Whose Norms, Whose Prejudice? The Dynamics of Perceived Group Norms and Prejudice in New Secondary School Classes

Front Psychol. 2021 Jan 7:11:524547. doi: 10.3389/fpsyg.2020.524547. eCollection 2020.


Ethnic prejudice can lead to exclusion and hinder social integration. Prejudices are formed throughout socialization, and social norms inform individuals about the acceptability of prejudice against certain outgroups. Adolescence is a crucial period for the development of intergroup attitudes, and young people are especially prone to follow the norms they perceive in their reference groups. At the same time, the effect of perceived norms on prejudice in school classes has been rarely studied. In Hungary, where prejudice against the Roma is widespread and there is no clear social norm proscribing prejudiced manifestations, this topic is especially relevant. In the present paper, based on multi-level analyses of panel data from Hungarian ninth-graders, we find that adolescents adjust their attitudes to those they perceive to be dominant among their classmates and that classmates serve as more important reference groups than teachers do.

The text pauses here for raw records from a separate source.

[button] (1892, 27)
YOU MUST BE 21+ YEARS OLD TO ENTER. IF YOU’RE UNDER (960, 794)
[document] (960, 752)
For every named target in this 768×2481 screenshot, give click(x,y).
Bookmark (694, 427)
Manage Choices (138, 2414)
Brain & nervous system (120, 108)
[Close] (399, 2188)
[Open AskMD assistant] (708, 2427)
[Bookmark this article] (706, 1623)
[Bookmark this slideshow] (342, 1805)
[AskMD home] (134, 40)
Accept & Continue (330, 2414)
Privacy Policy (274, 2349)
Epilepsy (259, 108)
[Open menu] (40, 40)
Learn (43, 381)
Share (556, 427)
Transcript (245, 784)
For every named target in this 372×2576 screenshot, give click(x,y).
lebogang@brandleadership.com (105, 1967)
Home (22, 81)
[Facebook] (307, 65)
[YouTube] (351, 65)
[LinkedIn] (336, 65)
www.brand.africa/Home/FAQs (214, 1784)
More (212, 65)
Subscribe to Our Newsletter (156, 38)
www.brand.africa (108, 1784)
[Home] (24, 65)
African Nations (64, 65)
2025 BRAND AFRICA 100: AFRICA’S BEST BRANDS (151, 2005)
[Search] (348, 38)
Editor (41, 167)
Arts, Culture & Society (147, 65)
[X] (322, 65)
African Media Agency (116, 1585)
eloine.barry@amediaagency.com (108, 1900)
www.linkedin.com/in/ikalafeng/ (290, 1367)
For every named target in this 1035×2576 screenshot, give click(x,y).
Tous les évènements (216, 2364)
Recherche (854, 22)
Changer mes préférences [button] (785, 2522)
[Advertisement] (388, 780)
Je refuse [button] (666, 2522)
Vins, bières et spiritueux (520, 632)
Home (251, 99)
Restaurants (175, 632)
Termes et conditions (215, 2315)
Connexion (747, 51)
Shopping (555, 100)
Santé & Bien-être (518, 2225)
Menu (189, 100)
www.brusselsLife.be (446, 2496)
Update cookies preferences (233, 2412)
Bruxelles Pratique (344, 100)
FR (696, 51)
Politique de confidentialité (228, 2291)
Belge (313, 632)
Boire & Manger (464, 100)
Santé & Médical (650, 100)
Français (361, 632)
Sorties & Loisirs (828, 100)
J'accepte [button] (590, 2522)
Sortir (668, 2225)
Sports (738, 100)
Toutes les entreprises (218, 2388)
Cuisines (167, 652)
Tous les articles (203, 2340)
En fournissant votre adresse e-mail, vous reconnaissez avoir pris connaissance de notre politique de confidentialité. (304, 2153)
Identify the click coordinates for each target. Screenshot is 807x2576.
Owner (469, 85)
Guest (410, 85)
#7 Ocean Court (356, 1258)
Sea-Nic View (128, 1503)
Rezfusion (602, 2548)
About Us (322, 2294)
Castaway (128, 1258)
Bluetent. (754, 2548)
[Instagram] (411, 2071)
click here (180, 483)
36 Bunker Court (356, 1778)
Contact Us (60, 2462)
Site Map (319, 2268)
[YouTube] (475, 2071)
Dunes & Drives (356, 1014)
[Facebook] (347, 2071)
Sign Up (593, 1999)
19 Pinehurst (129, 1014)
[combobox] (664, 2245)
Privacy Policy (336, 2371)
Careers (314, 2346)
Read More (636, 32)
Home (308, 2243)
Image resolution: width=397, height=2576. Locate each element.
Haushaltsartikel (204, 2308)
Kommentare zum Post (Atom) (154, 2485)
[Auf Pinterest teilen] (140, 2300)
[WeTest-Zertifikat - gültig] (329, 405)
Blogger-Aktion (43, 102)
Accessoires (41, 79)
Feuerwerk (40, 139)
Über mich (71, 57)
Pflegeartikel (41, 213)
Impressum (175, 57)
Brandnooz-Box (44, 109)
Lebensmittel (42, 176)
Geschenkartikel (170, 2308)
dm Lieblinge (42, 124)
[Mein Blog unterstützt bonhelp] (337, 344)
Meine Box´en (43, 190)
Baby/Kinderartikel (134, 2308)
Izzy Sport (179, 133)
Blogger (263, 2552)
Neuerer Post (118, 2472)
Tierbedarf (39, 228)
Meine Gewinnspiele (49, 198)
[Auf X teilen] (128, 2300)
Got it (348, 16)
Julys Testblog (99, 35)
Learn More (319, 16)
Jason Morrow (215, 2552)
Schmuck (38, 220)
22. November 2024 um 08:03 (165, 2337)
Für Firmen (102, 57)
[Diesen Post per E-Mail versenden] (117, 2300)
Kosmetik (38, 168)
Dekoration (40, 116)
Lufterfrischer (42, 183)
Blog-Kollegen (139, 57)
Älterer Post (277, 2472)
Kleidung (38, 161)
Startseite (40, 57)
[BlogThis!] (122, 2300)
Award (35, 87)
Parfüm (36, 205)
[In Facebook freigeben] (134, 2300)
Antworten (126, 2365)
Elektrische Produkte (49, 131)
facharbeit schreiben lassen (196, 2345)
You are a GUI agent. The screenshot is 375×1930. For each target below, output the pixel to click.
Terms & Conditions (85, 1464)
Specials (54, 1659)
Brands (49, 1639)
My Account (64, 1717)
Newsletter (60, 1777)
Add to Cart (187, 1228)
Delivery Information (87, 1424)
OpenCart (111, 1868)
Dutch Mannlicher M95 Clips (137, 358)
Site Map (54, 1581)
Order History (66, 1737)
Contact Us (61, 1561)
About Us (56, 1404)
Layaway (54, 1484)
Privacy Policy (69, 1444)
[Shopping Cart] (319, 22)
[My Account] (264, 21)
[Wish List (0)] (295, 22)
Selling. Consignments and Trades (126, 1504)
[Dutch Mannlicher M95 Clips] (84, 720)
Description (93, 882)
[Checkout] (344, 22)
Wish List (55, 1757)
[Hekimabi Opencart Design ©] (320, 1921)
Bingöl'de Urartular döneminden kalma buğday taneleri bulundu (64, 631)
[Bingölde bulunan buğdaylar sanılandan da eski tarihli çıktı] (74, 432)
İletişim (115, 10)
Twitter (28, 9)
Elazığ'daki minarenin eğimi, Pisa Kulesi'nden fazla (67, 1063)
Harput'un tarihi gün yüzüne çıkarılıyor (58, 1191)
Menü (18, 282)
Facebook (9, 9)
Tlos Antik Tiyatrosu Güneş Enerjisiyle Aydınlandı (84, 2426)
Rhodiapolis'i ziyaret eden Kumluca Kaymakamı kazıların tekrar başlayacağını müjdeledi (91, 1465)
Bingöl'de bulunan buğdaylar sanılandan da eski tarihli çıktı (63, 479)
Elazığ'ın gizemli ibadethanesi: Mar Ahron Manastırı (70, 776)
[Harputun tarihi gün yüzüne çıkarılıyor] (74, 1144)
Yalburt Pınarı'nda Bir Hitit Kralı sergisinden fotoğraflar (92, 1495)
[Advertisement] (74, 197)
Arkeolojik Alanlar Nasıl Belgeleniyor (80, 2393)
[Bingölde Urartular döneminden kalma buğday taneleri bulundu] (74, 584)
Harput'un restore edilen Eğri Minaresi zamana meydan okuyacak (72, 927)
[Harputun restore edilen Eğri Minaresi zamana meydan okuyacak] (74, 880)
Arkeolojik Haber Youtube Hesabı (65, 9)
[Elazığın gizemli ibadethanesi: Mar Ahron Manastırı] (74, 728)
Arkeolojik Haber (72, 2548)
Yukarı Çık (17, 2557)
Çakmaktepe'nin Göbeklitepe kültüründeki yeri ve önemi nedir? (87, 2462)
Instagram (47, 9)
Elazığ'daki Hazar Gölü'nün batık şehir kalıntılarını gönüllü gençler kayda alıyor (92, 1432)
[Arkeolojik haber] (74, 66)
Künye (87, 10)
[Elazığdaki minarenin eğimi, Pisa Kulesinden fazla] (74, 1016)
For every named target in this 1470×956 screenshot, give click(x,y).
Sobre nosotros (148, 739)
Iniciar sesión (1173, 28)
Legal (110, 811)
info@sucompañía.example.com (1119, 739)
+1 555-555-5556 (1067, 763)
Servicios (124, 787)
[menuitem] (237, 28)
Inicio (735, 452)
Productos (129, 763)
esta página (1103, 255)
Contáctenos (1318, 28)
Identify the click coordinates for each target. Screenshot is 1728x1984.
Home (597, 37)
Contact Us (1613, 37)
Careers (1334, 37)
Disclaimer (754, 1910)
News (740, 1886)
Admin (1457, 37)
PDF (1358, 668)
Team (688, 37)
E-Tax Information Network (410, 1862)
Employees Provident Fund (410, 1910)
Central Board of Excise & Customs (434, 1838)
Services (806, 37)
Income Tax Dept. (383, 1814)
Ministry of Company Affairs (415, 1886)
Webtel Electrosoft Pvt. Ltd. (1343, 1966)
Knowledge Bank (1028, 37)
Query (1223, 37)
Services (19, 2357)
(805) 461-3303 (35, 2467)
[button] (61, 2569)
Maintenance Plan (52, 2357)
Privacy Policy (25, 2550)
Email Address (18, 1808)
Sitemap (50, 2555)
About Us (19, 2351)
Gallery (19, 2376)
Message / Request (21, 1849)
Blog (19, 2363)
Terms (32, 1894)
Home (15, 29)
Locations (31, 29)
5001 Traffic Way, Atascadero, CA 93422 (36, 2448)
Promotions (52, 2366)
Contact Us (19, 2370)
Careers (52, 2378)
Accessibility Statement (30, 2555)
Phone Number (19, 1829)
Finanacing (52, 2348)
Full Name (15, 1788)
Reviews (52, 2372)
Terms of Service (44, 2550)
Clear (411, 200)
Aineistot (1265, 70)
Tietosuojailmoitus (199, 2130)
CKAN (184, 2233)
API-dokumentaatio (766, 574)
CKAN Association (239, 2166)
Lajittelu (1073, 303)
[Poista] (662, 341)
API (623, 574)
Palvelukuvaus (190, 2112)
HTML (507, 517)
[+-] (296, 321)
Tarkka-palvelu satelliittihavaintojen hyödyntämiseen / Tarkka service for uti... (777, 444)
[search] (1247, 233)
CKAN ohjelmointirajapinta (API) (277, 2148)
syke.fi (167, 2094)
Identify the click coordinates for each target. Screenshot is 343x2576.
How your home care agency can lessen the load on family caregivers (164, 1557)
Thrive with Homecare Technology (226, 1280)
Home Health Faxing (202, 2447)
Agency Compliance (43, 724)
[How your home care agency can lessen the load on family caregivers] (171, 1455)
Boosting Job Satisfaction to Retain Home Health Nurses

More contact with Roma is found to be associated with less prejudice against them. Looking at school classes, we find that at the beginning of the school year, many students underestimate the rejection of prejudiced expressions in their classes. By the end of the year, many students are found to adjust their own attitudes to the falsely perceived class norm. Based on our findings, we argue that school classes should be treated as important normative contexts for the socialization of intergroup attitudes and should receive special attention from both scholars and practitioners working in the fields of prejudice research and reduction. Furthermore, we suggest that teachers can most successfully hinder prejudices by working on a common, visible, shared class norm rather than "teaching" students that prejudices are not acceptable.

Keywords: Hungary; Spiral of Silence; adolescence; anti-gypsyism; contact theory; perceived norms; pluralistic ignorance; prejudice.